Work task:
Locate the line that contains "Where should I click to: Open the time" in the entries below, then repeat it and every following line through the line that contains "This screenshot has width=385, height=544.", exactly, and no others.

Stored items:
════════════════════
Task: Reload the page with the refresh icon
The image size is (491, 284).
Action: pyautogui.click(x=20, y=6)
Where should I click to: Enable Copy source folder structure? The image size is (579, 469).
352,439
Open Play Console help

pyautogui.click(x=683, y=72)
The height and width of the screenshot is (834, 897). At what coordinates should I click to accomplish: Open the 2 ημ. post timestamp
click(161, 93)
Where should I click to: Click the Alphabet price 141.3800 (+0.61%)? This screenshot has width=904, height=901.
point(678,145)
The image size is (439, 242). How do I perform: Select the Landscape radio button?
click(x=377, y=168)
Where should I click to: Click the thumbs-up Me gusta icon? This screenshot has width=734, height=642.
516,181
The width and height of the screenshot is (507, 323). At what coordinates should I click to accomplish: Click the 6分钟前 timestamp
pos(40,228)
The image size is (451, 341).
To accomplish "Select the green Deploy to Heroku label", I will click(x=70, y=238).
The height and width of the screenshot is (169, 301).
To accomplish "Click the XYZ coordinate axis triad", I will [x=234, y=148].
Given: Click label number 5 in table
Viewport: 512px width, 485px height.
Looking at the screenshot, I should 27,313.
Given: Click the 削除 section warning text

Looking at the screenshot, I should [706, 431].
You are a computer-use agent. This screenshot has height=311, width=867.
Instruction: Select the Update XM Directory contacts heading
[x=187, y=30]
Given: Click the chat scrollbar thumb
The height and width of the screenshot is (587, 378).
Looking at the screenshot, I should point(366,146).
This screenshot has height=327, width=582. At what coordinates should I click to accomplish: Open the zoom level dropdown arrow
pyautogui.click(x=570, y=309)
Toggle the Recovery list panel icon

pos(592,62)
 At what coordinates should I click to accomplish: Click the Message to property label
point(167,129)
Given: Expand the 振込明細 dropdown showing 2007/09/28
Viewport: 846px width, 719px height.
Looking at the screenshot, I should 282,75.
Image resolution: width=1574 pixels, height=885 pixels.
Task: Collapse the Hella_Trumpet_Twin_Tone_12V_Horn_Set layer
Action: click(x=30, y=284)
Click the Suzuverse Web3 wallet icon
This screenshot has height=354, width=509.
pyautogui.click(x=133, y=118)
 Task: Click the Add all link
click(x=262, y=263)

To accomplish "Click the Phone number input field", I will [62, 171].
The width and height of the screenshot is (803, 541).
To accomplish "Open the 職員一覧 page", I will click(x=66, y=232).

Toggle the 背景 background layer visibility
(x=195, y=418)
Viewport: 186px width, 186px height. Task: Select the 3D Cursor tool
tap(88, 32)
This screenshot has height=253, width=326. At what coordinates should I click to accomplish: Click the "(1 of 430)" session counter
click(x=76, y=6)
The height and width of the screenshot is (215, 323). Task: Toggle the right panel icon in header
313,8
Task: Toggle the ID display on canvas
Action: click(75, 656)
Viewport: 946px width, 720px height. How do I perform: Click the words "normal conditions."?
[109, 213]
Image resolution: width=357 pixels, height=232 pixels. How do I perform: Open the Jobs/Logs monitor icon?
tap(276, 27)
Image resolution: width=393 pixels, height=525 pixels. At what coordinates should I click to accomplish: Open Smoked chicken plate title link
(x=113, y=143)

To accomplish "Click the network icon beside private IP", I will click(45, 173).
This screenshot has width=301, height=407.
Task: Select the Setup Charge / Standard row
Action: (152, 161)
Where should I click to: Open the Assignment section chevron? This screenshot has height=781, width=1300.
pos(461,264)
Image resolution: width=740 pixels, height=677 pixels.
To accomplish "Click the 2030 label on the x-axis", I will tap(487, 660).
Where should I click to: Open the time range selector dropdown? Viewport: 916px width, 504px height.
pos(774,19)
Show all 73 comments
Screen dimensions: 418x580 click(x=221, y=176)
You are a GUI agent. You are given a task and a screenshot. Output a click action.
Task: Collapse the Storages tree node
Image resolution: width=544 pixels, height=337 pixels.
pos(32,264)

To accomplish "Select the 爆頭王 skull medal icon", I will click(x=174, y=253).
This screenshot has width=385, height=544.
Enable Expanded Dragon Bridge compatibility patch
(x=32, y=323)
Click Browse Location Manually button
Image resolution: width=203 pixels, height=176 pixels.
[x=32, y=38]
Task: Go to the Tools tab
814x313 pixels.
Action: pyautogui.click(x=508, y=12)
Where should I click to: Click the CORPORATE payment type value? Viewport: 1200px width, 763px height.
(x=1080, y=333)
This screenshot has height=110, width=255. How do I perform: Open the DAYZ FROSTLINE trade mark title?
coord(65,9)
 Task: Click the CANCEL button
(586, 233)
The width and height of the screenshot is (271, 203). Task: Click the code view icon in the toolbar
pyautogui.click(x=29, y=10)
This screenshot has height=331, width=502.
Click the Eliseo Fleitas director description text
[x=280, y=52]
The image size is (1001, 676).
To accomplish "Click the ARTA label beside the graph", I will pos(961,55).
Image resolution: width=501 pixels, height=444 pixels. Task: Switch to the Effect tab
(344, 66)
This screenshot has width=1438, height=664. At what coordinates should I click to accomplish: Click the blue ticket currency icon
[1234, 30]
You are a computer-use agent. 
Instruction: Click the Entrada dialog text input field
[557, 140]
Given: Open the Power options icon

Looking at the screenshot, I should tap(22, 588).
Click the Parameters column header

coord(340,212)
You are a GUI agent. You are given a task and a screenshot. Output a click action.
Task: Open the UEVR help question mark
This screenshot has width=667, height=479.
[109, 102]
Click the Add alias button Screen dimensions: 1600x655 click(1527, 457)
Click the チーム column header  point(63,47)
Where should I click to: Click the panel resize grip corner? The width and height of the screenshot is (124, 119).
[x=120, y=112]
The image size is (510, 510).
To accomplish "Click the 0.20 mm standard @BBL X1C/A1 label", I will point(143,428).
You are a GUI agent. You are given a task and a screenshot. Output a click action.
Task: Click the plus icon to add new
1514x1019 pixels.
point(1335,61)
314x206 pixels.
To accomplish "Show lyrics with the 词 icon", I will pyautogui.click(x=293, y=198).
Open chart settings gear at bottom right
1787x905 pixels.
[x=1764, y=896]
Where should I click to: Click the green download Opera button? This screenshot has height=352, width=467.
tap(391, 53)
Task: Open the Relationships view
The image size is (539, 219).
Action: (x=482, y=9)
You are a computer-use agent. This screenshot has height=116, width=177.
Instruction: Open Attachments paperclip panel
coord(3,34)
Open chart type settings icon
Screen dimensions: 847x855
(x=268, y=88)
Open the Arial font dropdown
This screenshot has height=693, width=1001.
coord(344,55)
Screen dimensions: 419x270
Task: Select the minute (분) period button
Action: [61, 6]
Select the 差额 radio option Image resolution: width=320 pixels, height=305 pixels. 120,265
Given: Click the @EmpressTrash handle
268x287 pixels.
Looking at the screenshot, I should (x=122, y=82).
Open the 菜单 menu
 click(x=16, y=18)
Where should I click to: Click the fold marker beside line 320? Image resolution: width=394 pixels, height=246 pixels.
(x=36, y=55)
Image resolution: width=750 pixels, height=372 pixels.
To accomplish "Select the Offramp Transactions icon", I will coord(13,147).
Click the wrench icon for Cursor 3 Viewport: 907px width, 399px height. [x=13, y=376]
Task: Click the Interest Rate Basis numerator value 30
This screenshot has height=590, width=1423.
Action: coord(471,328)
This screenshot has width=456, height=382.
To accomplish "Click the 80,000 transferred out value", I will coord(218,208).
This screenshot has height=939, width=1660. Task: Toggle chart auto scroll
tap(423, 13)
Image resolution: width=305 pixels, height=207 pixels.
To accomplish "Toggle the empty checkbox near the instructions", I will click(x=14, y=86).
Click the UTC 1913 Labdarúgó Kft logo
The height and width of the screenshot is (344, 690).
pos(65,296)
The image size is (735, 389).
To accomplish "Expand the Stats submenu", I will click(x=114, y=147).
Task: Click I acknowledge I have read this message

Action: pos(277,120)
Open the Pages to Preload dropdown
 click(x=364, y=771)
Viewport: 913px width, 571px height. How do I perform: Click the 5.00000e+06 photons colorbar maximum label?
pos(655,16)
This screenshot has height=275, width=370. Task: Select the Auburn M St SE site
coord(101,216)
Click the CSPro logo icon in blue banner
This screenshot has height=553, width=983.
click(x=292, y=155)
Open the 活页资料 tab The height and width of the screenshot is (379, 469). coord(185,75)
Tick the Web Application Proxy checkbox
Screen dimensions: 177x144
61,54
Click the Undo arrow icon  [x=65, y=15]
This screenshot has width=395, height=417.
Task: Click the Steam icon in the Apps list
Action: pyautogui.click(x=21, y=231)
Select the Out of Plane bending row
════════════════════
Worked solution:
Where should I click to: Open the time range selector dropdown? Viewport: 916px width, 504px height.
pos(774,19)
Show all 73 comments
Screen dimensions: 418x580 click(x=221, y=176)
You are a GUI agent. You are given a task and a screenshot. Output a click action.
Task: Collapse the Storages tree node
Image resolution: width=544 pixels, height=337 pixels.
pos(32,264)

To accomplish "Select the 爆頭王 skull medal icon", I will click(x=174, y=253).
This screenshot has width=385, height=544.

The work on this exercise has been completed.